[コメント] タイム・マシン 80万年後の世界へ(1960/米)
人類は今まで、一人の人間が生きてきた証を、時を超えてつなぐための'発明'を、いくつも繰り返してきた。「言語」「絵画」「音楽」「文字」「印刷」「録音」「写真撮影」・・・そして「映像」。そのおかげで私たちも、「ここ」に居ながらにして「別の時代」に行く事が出来る。
19世紀末のウェルズにとって、文明を伝える最先端の手段が「本」だったのだと言う事がわかる。たった三冊の本は、人類の未来の「無限大」の可能性だ。
とにかく今まで自分が目にしたどの「タイムマシン」よりも素晴らしかった点は、あのデザインは言うに及ばず、システムがオープンで、時の変化がダイレクトに体験出来る所。監督とスタッフの「映像」と言うものに対する信頼を感じる。天窓の中を早送りで流れて行く雲を眺めながら、未来に向かってゆきたい。
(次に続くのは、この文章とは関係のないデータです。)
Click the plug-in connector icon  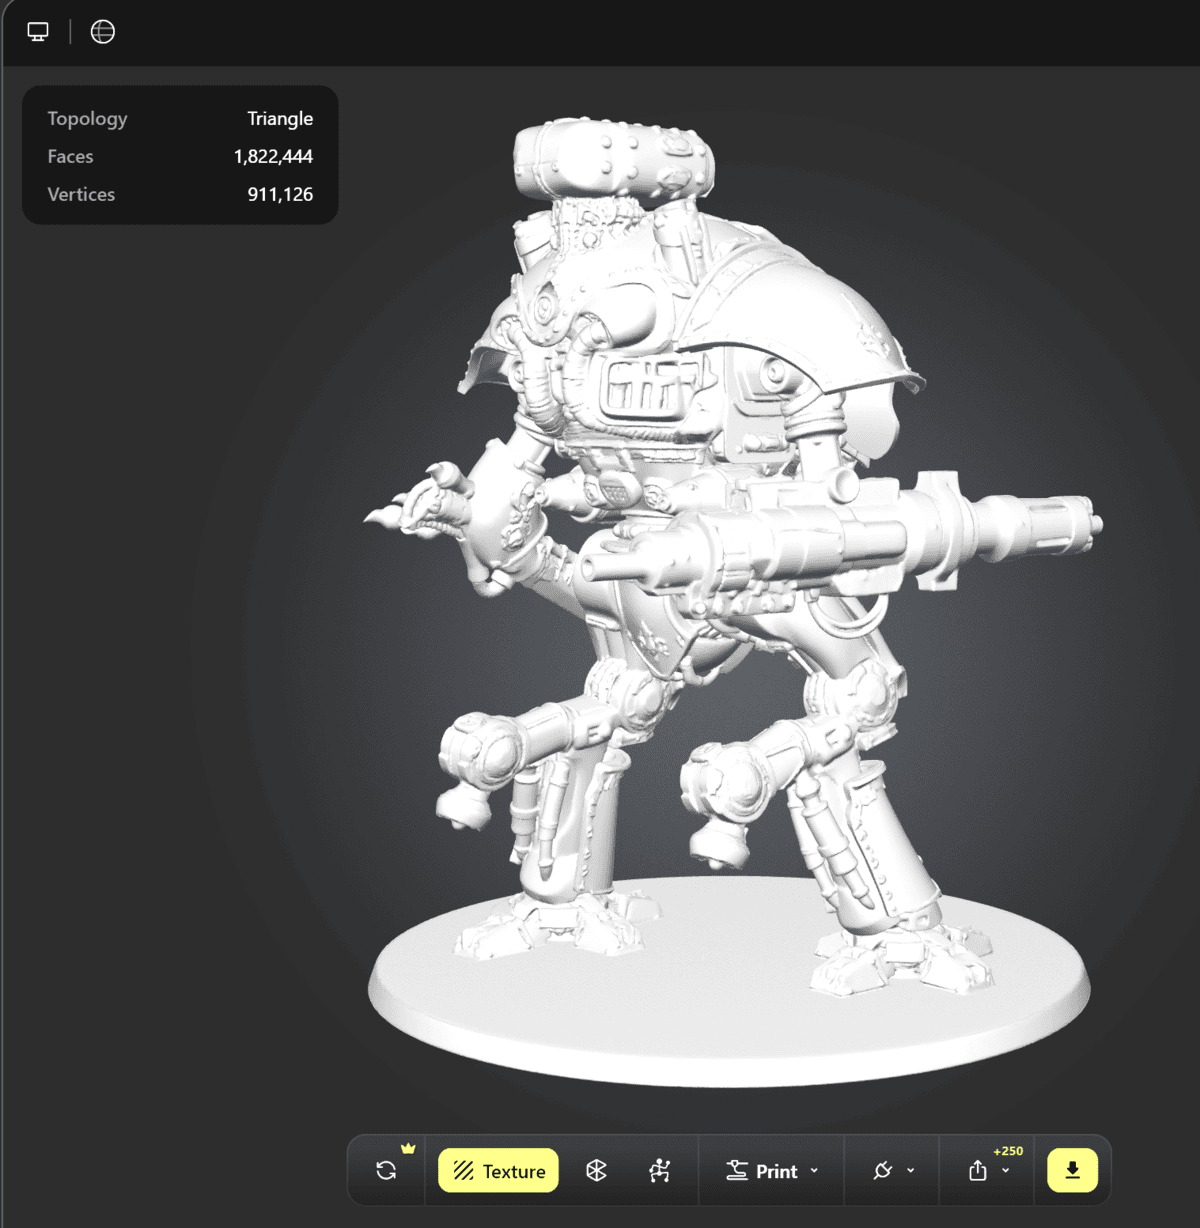(x=882, y=1171)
DVD特典の、32年後(1992年?)に作られたドキュメンタリーがとても素敵だった。本編への溢れる愛に満ちた逸品。「CGなんかじゃないんだ」と吐き捨てる、誇り高いかつての特撮スタッフ老(あのリンゴが絵だなんて!?)。涙と流浪のマシン復刻運動。万感胸に迫る小さな「続編」。しっかりと一つの「タイムトラベル」を体験させてもらいました。
時は移る。年を取る。哀しい事もあるけれど、やはりそれは素晴らしい事だと感じる。